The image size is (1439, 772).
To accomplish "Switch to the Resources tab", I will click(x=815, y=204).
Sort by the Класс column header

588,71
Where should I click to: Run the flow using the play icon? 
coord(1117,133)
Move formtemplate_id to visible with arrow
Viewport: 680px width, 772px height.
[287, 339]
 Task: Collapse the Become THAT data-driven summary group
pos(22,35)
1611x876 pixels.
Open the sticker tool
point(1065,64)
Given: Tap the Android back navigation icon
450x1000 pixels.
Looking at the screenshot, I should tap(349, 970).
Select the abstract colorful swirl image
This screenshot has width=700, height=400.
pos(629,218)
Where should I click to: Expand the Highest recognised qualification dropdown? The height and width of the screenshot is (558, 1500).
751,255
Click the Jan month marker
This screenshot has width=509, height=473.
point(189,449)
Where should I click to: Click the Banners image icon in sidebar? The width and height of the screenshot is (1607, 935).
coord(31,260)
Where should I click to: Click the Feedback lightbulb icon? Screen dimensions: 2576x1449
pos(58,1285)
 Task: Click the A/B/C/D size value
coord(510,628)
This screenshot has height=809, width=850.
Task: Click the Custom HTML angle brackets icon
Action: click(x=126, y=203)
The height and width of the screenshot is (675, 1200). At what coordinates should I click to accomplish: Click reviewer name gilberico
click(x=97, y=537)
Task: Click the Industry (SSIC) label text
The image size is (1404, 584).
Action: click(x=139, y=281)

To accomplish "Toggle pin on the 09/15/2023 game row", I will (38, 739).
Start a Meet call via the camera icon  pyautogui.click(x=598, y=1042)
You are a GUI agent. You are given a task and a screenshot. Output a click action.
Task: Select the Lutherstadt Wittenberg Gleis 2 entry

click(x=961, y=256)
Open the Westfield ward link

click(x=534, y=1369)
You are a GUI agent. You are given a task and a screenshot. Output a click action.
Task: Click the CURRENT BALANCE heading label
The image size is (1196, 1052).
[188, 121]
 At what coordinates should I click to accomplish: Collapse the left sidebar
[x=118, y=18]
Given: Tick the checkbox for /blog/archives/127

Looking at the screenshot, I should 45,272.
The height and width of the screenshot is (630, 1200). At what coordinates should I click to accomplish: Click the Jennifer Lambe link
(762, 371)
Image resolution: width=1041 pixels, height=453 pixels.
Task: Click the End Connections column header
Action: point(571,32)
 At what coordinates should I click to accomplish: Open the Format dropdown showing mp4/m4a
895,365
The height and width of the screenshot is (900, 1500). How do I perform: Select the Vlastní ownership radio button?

============

### Exercise aim
Rewrite the listing from its first line through the line holding "pos(58,1285)", inclusive, with "dropdown" changed to "menu" and everything else kept the same.

### The response
The image size is (1439, 772).
To accomplish "Switch to the Resources tab", I will click(x=815, y=204).
Sort by the Класс column header

588,71
Where should I click to: Run the flow using the play icon? 
coord(1117,133)
Move formtemplate_id to visible with arrow
Viewport: 680px width, 772px height.
[287, 339]
 Task: Collapse the Become THAT data-driven summary group
pos(22,35)
1611x876 pixels.
Open the sticker tool
point(1065,64)
Given: Tap the Android back navigation icon
450x1000 pixels.
Looking at the screenshot, I should tap(349, 970).
Select the abstract colorful swirl image
This screenshot has width=700, height=400.
pos(629,218)
Where should I click to: Expand the Highest recognised qualification menu? The height and width of the screenshot is (558, 1500).
751,255
Click the Jan month marker
This screenshot has width=509, height=473.
point(189,449)
Where should I click to: Click the Banners image icon in sidebar? The width and height of the screenshot is (1607, 935).
coord(31,260)
Where should I click to: Click the Feedback lightbulb icon? Screen dimensions: 2576x1449
pos(58,1285)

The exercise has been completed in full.